*Texto proporcionado*:
118. Al concluir estas consideraciones, encomendamos a María, Madre de Dios y Madre de misericordia, nuestras personas, los sufrimientos y las alegrías de nuestra existencia, la vida moral de los creyentes y de los hombres de buena voluntad, las investigaciones de los estudiosos de moral.

María es Madre de misericordia porque Jesucristo, su Hijo, es enviado por el Padre como revelación de la misericordia de Dios (cf. Jn 3, 16–18). Él ha venido no para condenar sino para perdonar, para derramar misericordia (cf. Mt 9, 13). Y la misericordia mayor radica en su estar en medio de nosotros y en la llamada que nos ha dirigido para encontrarlo y proclamarlo, junto con Pedro, como «el Hijo de Dios vivo» (Mt 16, 16). Ningún pecado del hombre puede cancelar la misericordia de Dios, ni impedirle poner en acto toda su fuerza victoriosa, con tal de que la invoquemos. Más aún, el mismo pecado hace resplandecer con mayor fuerza el amor del Padre que, para rescatar al esclavo, ha sacrificado a su Hijo [181]: su misericordia para nosotros es redención. Esta misericordia alcanza la plenitud con el don del Espíritu Santo, que genera y exige la vida nueva. Por numerosos y grandes que sean los obstáculos opuestos por la fragilidad y el pecado del hombre, el Espíritu, que renueva la faz de la tierra (cf. Sal 104, 30), posibilita el milagro del cumplimiento perfecto del bien. Esta renovación, que capacita para hacer lo que es bueno, noble, bello, grato a Dios y conforme a su voluntad, es en cierto sentido el colofón del don de la misericordia, que libera de la esclavitud del mal y da la fuerza para no volver a pecar. Mediante el don de la vida nueva, Jesús nos hace partícipes de su amor y nos conduce al Padre en el Espíritu.

*Datos de origen*:
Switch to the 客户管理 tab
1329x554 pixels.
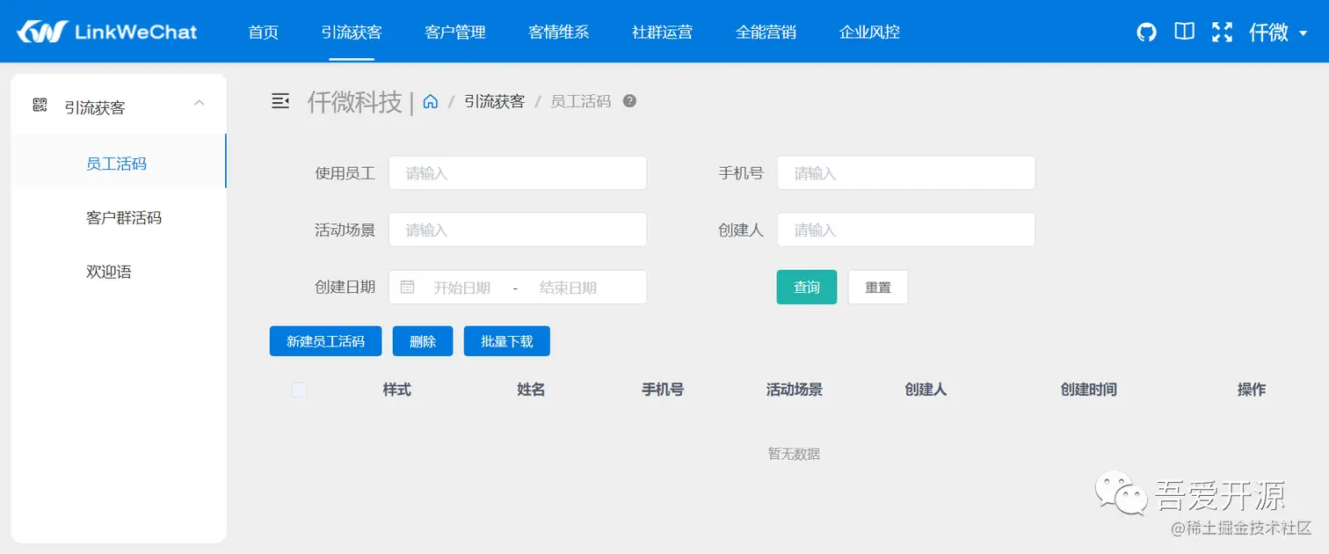click(x=454, y=32)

*Objetivo A*:
Enumera todas las citas bíblicas que aparecen en el texto sobre la misericordia de Dios.
*Objetivo B*:
Extrae del texto sobre la misericordia de Dios, sin ningún cambio, el fragmento que se abre con las palabras que contienen "118. Al concluir" y se cierra con "estudiosos de moral.".
El listado no interviene en esta tarea.

*Respuesta escrita A*:
Jn 3, 16–18; Mt 9, 13; Mt 16, 16; Sal 104, 30

*Respuesta escrita B*:
118. Al concluir estas consideraciones, encomendamos a María, Madre de Dios y Madre de misericordia, nuestras personas, los sufrimientos y las alegrías de nuestra existencia, la vida moral de los creyentes y de los hombres de buena voluntad, las investigaciones de los estudiosos de moral.